## [Data supplied]
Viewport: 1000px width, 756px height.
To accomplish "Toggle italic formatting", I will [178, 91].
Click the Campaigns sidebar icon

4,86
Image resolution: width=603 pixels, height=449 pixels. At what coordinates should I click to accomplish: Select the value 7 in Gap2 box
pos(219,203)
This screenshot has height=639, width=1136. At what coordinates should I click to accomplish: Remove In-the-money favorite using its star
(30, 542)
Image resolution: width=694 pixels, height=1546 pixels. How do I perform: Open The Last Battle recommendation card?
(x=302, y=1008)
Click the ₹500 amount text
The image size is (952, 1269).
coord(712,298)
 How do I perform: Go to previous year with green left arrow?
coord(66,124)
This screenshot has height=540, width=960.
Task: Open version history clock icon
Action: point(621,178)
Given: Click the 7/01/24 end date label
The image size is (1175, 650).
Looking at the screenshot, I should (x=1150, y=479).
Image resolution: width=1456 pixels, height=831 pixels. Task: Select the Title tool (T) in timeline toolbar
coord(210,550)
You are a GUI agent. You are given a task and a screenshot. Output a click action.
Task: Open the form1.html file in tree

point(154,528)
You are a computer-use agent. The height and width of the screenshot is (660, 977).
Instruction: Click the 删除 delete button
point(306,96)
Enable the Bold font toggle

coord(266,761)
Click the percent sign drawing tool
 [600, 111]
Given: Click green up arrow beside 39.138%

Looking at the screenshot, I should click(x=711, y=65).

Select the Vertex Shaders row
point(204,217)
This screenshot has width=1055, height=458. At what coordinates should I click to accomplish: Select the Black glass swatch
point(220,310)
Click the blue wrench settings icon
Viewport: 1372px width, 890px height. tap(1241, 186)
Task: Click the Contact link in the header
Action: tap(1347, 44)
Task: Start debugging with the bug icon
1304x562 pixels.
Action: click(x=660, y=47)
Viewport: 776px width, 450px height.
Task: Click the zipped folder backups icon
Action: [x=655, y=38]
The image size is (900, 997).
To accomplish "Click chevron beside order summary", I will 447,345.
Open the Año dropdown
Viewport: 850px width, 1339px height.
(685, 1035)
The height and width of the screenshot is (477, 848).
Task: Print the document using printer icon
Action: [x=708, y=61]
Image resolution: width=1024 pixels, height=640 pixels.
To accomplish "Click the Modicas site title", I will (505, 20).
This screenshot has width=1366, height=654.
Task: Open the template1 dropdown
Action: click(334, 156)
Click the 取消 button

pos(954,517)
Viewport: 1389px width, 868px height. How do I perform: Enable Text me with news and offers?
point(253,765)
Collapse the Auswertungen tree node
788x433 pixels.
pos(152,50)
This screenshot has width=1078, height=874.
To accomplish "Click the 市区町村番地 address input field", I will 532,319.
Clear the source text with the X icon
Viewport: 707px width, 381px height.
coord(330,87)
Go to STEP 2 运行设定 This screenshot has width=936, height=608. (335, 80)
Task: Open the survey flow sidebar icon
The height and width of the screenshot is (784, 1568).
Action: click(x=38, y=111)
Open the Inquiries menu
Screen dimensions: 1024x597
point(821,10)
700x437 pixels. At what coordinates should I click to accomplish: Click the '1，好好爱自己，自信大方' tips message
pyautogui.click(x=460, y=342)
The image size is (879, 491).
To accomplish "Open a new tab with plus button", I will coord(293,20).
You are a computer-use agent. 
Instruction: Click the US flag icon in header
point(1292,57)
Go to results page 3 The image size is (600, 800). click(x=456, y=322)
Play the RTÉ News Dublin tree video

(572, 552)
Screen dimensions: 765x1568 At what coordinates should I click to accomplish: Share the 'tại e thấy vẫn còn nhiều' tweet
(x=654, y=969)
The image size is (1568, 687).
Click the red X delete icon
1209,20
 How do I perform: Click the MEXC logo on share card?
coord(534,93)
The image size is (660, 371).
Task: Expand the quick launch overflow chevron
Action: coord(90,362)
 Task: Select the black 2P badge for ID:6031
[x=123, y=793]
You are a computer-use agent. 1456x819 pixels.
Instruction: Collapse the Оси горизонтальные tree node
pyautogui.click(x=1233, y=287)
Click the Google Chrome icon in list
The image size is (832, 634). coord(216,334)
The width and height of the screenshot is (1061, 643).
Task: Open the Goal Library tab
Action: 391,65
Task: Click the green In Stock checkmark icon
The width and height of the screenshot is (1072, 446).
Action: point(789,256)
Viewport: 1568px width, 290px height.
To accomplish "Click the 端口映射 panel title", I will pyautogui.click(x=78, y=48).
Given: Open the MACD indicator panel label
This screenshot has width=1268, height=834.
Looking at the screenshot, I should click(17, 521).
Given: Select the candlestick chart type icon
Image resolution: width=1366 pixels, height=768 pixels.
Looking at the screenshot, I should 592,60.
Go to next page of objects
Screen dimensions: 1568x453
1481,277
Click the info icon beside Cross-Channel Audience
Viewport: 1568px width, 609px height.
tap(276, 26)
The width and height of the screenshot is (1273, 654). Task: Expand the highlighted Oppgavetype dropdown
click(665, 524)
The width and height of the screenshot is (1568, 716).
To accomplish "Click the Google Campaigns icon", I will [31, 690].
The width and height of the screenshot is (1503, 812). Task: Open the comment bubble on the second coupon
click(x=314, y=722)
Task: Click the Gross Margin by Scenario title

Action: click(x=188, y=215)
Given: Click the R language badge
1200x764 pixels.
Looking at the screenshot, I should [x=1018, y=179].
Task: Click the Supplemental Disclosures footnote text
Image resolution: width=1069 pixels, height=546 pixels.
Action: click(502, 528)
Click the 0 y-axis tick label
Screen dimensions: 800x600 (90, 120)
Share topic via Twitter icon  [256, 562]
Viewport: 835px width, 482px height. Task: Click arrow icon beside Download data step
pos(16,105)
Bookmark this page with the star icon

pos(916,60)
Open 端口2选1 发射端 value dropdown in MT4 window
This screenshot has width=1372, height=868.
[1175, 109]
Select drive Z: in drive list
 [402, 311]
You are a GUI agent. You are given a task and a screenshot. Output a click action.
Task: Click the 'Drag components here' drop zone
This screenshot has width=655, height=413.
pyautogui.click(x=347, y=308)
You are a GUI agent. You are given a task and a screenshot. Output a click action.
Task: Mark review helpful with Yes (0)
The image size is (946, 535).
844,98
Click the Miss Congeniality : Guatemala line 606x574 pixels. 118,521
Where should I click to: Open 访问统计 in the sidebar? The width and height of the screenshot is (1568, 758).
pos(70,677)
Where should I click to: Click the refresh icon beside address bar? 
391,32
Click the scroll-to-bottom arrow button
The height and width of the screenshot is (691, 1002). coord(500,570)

## [Stated goal]
Output the data as a numbered list, from the first line down to the line containing "coord(266,761)", both included, and omit blank lines.

## [Complete answer]
1. Viewport: 1000px width, 756px height.
2. To accomplish "Toggle italic formatting", I will [178, 91].
3. Click the Campaigns sidebar icon
4. 4,86
5. Image resolution: width=603 pixels, height=449 pixels. At what coordinates should I click to accomplish: Select the value 7 in Gap2 box
6. pos(219,203)
7. This screenshot has height=639, width=1136. At what coordinates should I click to accomplish: Remove In-the-money favorite using its star
8. (30, 542)
9. Image resolution: width=694 pixels, height=1546 pixels. How do I perform: Open The Last Battle recommendation card?
10. (x=302, y=1008)
11. Click the ₹500 amount text
12. The image size is (952, 1269).
13. coord(712,298)
14.  How do I perform: Go to previous year with green left arrow?
15. coord(66,124)
16. This screenshot has height=540, width=960.
17. Task: Open version history clock icon
18. Action: point(621,178)
19. Given: Click the 7/01/24 end date label
20. The image size is (1175, 650).
21. Looking at the screenshot, I should (x=1150, y=479).
22. Image resolution: width=1456 pixels, height=831 pixels. Task: Select the Title tool (T) in timeline toolbar
23. coord(210,550)
24. You are a GUI agent. You are given a task and a screenshot. Output a click action.
25. Task: Open the form1.html file in tree
26. point(154,528)
27. You are a computer-use agent. The height and width of the screenshot is (660, 977).
28. Instruction: Click the 删除 delete button
29. point(306,96)
30. Enable the Bold font toggle
31. coord(266,761)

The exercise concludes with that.